Although pitching with a softball is sufficient, you can also use a variety of tools to emphasize the index and middle finger leading the pitch. I like to use baseballs, 14-inch softballs, and the Club K Spin-right spinner. Using these different tools doesn't turn bullet-spin into topspin, but they can help pitchers feel a difference in finger and wrist positioning.

String Work

When throwing movement pitches, It's helpful to focus on breakpoints. The strings provide an additional visual aid to recognize movement. For the dropball specifically, I like to use two strings, about eight feet apart to help pitchers understand if their pitch moved properly. You can check out this video for more information.

Pronation Bounce Drill

The pronation bounce drill helps pitchers emphasize positioning their hand behind the ball at release.

  • From a "K position" bounce the ball as high as you can without tightening at release.
  • Focus on maintaining external rotation in the throwing shoulder until release. After you release the pitch, your shoulder should internally rotate.

The Three Plate Drill

Use the three plate drill to work on executing chase pitches and pitches in the dirt.

  • If your pitch is in the dirt, it doesn't need to also be off the plate. To help pitchers visualize a more believable dirt pitch, I placed a small plate in front.
  • Your first plate also serves as an exaggerated location. It's not likely that you'll actually want to throw your pitch that far in front of the plate during a game, but it can be helpful to get comfortable with the concept of dirting pitches.
  • Use the last plate to focus on throwing chase pitches around or just below the ankles.
  • You can throw to each plate in order or alternate between the three.

Long Toss

Long toss helps pitchers emphasize a strong finish without overexaggerating body positioning.

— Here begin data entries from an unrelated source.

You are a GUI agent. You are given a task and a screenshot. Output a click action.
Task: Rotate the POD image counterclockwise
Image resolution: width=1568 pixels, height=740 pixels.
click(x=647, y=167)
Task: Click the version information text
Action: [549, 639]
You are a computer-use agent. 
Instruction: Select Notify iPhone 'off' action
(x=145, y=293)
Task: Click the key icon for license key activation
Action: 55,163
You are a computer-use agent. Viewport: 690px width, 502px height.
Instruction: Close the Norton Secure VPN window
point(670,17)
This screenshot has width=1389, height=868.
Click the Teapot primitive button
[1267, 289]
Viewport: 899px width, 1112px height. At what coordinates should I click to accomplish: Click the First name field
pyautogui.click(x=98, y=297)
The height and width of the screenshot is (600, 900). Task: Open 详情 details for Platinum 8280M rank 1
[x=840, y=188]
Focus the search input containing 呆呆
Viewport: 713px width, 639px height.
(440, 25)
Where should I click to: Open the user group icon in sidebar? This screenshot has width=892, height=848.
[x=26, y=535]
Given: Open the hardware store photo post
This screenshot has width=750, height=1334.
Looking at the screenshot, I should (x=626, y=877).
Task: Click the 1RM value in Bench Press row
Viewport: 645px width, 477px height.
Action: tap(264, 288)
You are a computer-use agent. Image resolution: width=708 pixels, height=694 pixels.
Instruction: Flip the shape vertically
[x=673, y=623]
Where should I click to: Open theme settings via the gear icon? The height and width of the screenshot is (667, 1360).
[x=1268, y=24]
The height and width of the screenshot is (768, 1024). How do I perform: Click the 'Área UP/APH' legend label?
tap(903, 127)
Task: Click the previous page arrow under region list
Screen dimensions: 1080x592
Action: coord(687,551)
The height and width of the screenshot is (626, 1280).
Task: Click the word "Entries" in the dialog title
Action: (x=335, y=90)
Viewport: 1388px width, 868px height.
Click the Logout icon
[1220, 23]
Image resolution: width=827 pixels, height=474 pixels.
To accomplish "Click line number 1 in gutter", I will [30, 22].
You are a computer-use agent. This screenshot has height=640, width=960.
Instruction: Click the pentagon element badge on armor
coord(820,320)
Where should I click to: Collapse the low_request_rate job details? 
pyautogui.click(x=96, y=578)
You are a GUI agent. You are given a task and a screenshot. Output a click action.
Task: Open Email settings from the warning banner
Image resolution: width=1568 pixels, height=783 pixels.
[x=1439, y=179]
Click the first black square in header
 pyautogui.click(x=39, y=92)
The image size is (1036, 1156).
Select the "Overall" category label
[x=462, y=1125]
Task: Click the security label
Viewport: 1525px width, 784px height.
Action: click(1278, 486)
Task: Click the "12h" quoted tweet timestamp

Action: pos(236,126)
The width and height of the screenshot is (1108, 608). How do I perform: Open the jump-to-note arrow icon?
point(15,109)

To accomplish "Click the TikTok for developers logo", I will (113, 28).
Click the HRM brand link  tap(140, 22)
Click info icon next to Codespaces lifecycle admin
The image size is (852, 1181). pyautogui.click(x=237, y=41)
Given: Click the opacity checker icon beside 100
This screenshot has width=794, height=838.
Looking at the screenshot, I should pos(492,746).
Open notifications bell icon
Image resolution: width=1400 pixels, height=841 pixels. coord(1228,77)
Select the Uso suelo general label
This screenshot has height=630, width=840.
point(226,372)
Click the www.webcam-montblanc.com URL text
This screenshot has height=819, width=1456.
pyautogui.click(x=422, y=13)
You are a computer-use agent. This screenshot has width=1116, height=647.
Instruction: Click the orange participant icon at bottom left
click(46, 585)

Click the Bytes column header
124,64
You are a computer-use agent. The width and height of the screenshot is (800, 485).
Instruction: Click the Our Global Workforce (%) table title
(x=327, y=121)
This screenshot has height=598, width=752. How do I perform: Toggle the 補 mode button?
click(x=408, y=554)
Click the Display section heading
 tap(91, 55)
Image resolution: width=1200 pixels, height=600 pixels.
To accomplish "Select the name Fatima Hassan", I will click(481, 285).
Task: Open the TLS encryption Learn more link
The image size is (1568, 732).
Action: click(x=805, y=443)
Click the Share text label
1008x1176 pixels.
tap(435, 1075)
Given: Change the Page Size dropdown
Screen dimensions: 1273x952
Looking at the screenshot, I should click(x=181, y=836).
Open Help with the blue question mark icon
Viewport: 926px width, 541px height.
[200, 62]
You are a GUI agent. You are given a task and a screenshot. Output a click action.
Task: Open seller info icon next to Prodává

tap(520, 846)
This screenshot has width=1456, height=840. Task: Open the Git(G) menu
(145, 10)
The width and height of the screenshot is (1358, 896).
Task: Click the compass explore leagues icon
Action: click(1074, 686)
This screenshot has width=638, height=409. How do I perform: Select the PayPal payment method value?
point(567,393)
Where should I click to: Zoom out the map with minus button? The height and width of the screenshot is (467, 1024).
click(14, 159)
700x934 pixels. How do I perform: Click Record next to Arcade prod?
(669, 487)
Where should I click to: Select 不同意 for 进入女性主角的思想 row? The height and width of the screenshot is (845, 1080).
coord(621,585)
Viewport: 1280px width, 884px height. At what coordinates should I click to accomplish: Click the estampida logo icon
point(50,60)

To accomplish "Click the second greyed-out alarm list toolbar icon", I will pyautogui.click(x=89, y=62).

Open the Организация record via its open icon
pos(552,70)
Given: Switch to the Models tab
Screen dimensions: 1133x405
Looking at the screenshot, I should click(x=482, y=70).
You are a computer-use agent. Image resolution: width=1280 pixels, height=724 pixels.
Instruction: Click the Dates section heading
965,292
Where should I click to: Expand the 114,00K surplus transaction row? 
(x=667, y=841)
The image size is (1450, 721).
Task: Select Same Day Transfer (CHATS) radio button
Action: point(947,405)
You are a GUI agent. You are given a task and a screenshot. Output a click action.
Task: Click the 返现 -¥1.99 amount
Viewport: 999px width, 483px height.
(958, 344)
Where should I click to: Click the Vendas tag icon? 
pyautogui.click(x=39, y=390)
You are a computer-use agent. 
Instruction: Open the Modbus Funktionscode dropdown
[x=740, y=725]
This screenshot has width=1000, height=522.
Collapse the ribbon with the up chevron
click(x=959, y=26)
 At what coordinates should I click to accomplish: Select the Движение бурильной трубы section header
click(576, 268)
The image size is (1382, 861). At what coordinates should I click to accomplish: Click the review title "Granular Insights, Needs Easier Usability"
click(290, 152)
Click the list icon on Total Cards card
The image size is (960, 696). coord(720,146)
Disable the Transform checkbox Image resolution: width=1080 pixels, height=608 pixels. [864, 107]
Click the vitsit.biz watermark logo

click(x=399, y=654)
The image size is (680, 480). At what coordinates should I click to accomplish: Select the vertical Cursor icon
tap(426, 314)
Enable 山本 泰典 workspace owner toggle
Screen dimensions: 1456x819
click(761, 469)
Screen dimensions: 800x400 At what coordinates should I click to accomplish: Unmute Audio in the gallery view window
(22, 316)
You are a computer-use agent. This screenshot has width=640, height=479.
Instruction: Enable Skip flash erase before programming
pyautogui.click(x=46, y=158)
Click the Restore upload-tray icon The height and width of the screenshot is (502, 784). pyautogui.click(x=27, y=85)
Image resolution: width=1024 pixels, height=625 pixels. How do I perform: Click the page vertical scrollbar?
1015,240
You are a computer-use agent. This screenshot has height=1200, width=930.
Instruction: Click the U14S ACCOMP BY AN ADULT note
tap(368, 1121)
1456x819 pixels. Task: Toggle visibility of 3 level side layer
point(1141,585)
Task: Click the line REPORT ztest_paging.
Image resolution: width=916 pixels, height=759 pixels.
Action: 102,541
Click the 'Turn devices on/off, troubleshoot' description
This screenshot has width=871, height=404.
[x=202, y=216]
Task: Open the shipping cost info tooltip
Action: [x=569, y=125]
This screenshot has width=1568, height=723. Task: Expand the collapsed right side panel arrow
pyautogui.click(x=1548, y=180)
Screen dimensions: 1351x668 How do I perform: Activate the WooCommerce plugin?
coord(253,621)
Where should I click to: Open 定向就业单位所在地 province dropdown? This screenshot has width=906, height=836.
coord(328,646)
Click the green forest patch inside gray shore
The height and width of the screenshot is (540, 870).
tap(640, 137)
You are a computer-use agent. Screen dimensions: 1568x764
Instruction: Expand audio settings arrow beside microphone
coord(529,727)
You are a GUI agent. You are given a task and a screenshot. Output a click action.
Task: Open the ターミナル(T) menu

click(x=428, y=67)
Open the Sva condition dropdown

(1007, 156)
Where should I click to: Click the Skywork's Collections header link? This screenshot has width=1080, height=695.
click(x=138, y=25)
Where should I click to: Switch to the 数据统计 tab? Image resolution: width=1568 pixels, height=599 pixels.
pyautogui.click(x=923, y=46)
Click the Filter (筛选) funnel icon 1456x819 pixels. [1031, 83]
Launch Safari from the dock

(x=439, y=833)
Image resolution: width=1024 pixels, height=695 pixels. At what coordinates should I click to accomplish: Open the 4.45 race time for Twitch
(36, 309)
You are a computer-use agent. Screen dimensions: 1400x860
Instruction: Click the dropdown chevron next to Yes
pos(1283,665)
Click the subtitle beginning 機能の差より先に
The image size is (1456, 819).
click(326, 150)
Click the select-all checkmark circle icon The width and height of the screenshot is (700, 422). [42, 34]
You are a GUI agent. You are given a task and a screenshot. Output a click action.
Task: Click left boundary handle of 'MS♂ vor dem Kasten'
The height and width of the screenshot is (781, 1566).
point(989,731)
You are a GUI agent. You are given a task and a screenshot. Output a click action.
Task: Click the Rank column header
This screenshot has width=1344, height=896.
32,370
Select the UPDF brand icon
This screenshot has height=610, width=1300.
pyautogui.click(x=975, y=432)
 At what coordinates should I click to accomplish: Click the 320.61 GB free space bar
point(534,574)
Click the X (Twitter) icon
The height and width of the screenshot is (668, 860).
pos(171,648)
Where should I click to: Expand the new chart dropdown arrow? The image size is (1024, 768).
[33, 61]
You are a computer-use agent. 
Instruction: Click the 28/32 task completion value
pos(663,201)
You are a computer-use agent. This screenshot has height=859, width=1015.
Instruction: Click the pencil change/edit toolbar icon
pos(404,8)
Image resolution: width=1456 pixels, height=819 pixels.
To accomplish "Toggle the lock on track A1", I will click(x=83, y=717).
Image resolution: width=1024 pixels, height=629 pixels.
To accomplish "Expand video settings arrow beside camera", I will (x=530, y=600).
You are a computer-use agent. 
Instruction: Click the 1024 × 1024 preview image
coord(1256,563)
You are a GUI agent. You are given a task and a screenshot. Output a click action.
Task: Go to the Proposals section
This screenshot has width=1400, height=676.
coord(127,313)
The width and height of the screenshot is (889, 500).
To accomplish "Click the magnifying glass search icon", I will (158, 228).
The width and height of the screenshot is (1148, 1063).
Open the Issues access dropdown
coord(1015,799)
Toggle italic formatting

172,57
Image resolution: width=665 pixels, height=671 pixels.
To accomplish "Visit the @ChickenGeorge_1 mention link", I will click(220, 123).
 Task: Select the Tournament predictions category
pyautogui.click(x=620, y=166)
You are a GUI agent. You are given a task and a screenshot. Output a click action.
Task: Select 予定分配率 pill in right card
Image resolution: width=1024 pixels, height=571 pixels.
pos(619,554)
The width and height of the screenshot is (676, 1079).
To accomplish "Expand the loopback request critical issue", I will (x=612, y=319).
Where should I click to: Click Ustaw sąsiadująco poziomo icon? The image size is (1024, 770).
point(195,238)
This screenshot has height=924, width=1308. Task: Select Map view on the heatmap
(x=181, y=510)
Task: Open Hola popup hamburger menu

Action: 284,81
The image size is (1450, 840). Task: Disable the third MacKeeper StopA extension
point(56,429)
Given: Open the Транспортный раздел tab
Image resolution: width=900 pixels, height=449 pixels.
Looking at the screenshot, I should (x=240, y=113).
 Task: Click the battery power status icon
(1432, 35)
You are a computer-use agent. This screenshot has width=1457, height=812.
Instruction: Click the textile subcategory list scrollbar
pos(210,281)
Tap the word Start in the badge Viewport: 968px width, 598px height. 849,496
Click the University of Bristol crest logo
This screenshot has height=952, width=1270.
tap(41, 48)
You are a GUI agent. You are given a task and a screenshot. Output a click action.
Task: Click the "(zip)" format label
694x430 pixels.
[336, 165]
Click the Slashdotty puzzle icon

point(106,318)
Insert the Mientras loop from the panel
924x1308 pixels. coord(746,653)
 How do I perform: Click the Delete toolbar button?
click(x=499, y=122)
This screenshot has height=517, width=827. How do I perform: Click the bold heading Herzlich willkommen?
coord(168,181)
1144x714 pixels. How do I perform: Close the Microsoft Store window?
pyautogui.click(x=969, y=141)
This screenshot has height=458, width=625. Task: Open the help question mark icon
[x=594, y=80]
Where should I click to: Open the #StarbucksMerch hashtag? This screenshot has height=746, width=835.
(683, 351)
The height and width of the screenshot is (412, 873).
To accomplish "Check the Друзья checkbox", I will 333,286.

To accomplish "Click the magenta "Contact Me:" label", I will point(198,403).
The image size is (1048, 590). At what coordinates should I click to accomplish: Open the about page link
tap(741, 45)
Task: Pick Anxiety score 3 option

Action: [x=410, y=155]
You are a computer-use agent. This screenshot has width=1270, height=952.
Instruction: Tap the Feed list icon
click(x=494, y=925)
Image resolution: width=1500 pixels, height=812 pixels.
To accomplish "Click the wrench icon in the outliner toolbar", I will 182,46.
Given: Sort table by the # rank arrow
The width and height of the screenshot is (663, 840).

  • I often see pitchers overemphasize leaning into their front side to try and manipulate movement.
  • Truthfully, leaning over your frontside makes it more difficult to find your release point and puts your body into poor positions.
  • Start at 70 percent of your full speed and slowly increase speed while maintaining your spin.

Choose your own Drills

Drills are individualized to each athlete. If you've tried a certain drill a few times and not felt or noticed a difference, it may not be the drill for you. Take ownership of your workouts and warm-ups so that you know what you need to work on to improve your dropball. You can have all the drills in the world, but if you don't complete them with a purpose and goal in mind, you're wasting your time.